Due to the extensive growth in the number of subscribers and service usage times, a notable increase in energy consumption causes more and more harmful impact on the environment and makes Information and Communication Technologies (ICTs) a major contributor to overall green house gas emissions. For instance, mobile networks represent already around 10% of the total carbon emitted by ICT and this is expected to increase every year. Several efforts were proposed to save energy in Radio Access Network (RAN) of the recent 4G Long Term Evolution (LTE) by completely switching off Base Stations (BS) during off-peak hours when data traffic is low because an active BS in an idle status (no transmission) consumes more than 50% of the energy due to circuit processing, air conditioning and other factors. On the other hand, the smart grid technology can significantly help to enhance the energy efficiency in cellular networks and contribute to the reduction of greenhouse gas emissions mainly when renewable energies are available as alternative power sources. Indeed, the smart grid is considered as a new global commercial venture widely seen as the mean to upgrade the electrical infrastructure to enhance energy savings and help to optimize some green goals of consumers by reducing house gas emissions and adjust optimally the consumed power.
Several methods that improve the energy efficiency in LTE cellular networks by not only applying the BS sleeping strategy but also by introducing the smart grid as a tool or power management are proposed. We formulate a multi-objective optimization problem that leads to the maximization of the profit of a Long-Term Evolution (LTE) cellular operator, and at the same time to the minimization of CO2 emissions in green wireless cellular networks without affecting the desired Quality of Service (QoS). We propose two heuristic algorithms to solve the optimization problem. The first one is based on eliminating BS successively until reaching a suboptimal solution while the second is based on the Genetic Algorithm (GA). The proposed algorithms take into account both radio UpLink (UL) and DownLink (DL) directions, LTE resource allocation and intercell interference.
In our numerical results, we analyze the performance of the proposed system versus the attitude of the mobile operator towards the environment. In fact, we introduce a Pareto weight that reflects the attitude of the operator. When this weight goes to 0, we deal with a selfish network operator that aims to maximize its own profit regardless of its impact on the environment while, when it goes to 1, we are dealing with an environmentally friendly network operator that aims to reduce CO2 emissions regardless of its own profit. Other values of the Pareto weight constitute a tradeoff between these two extremes. Furthermore, we compare the results of both proposed algorithms and we investigate two scenarios depending on how renewable energies are procured: from public retailers or from private renewable energy equipment deployed on BS sites by the mobile operator. Finally, we focus on the impact of the variation of the unitary price of renewable energies on the behavior of the mobile network towards the environment.

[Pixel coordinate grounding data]

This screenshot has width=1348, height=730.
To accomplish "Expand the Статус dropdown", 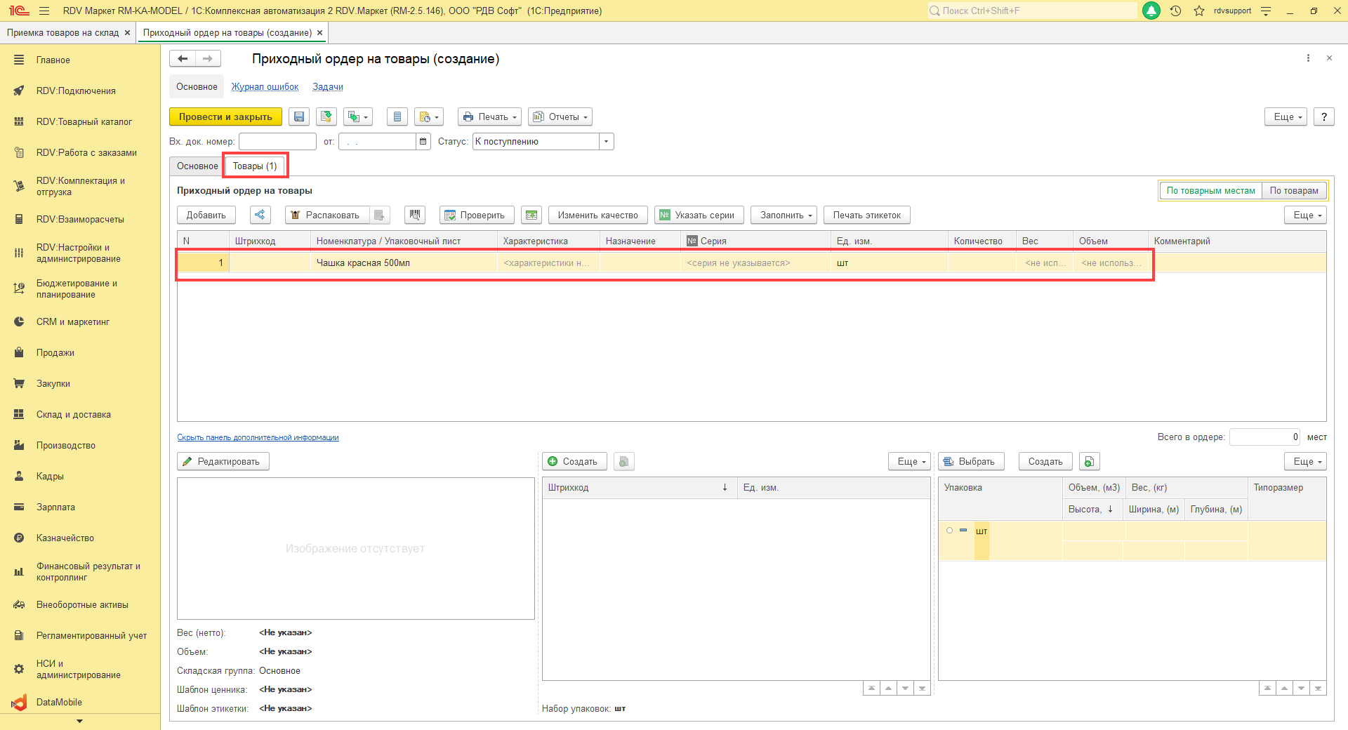I will (606, 142).
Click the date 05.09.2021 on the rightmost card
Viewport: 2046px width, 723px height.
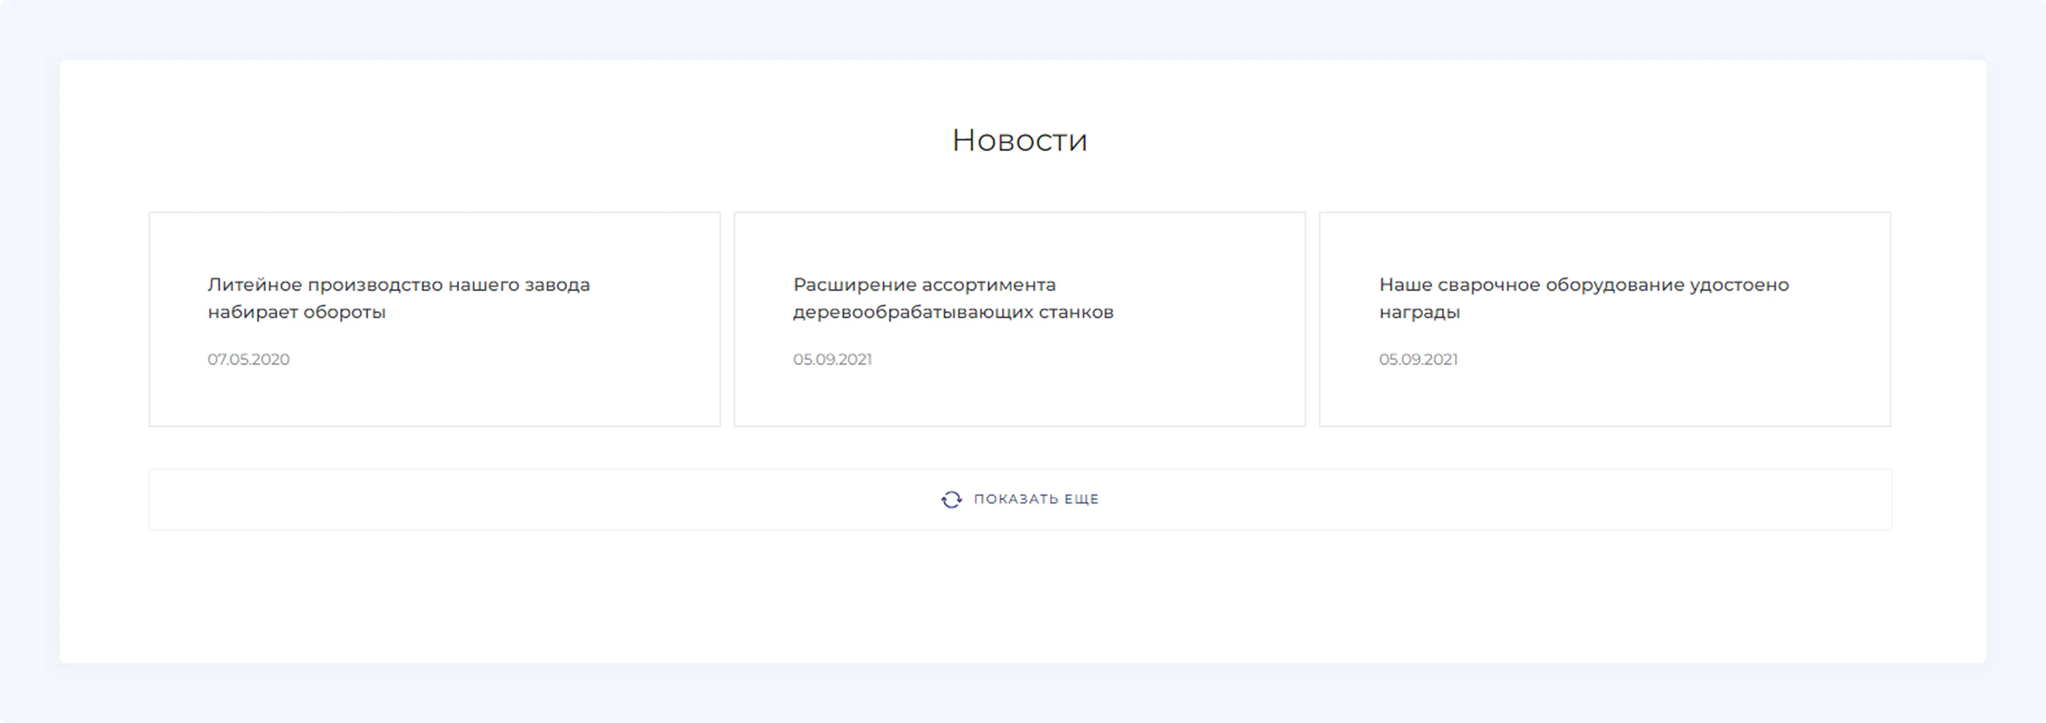tap(1419, 359)
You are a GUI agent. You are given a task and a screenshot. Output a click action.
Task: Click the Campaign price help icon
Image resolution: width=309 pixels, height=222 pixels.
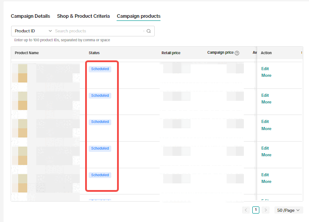237,53
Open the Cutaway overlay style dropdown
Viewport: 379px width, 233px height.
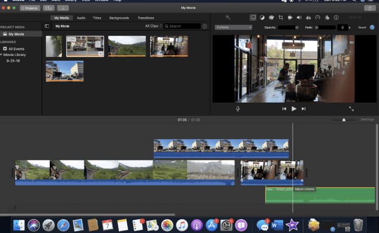click(x=233, y=27)
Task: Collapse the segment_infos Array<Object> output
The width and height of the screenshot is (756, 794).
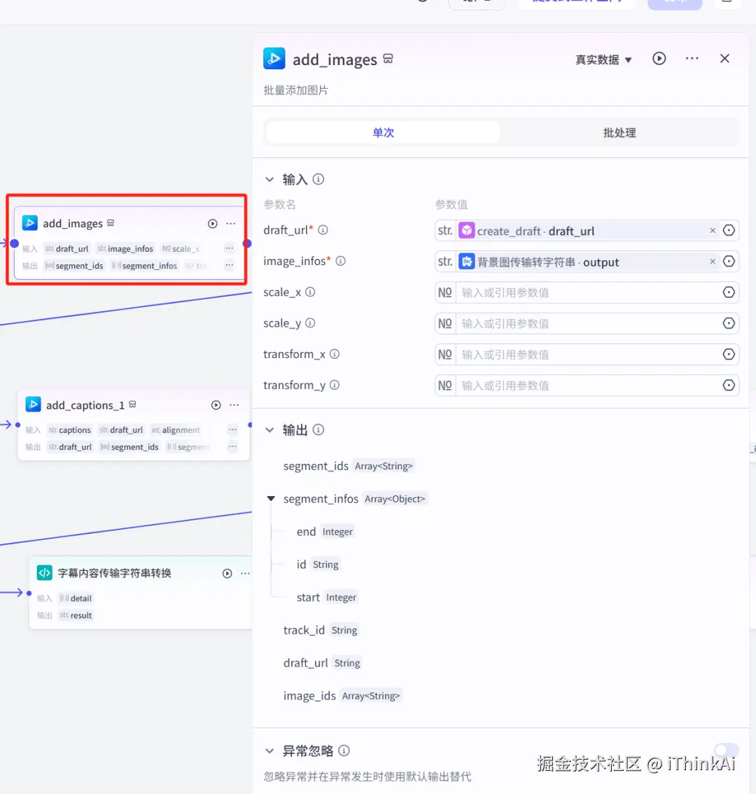Action: (x=271, y=499)
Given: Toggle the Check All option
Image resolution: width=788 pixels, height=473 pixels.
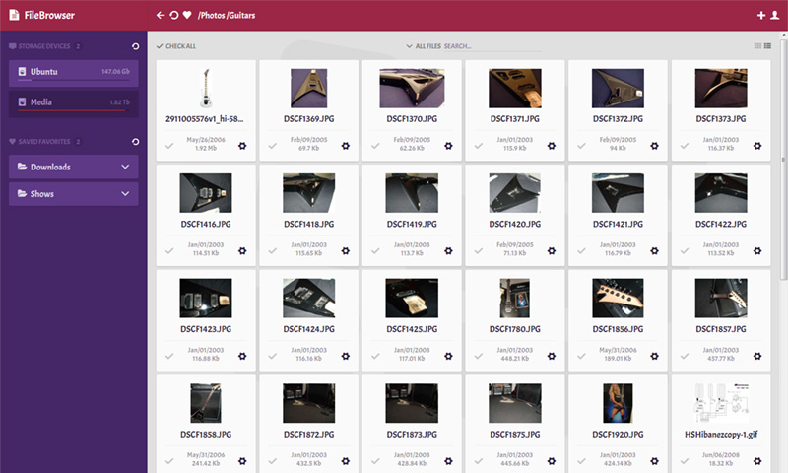Looking at the screenshot, I should click(176, 46).
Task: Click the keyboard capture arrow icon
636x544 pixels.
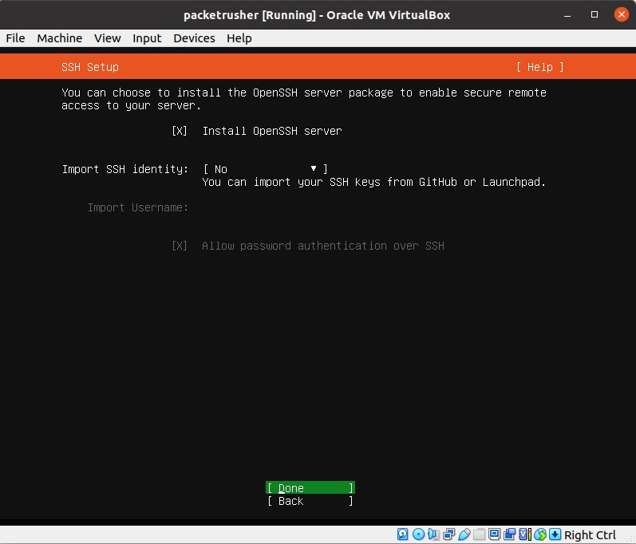Action: [555, 534]
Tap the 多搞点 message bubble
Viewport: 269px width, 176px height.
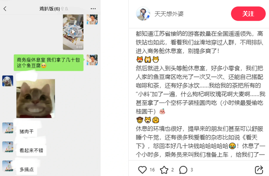coord(27,169)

How to complete this task: From the text on energy efficiency in LTE cellular networks above, copy word for word the passage starting at "Several methods that" and ending at "and intercell interference.".

Your solution:
Several methods that improve the energy efficiency in LTE cellular networks by not only applying the BS sleeping strategy but also by introducing the smart grid as a tool or power management are proposed. We formulate a multi-objective optimization problem that leads to the maximization of the profit of a Long-Term Evolution (LTE) cellular operator, and at the same time to the minimization of CO2 emissions in green wireless cellular networks without affecting the desired Quality of Service (QoS). We propose two heuristic algorithms to solve the optimization problem. The first one is based on eliminating BS successively until reaching a suboptimal solution while the second is based on the Genetic Algorithm (GA). The proposed algorithms take into account both radio UpLink (UL) and DownLink (DL) directions, LTE resource allocation and intercell interference.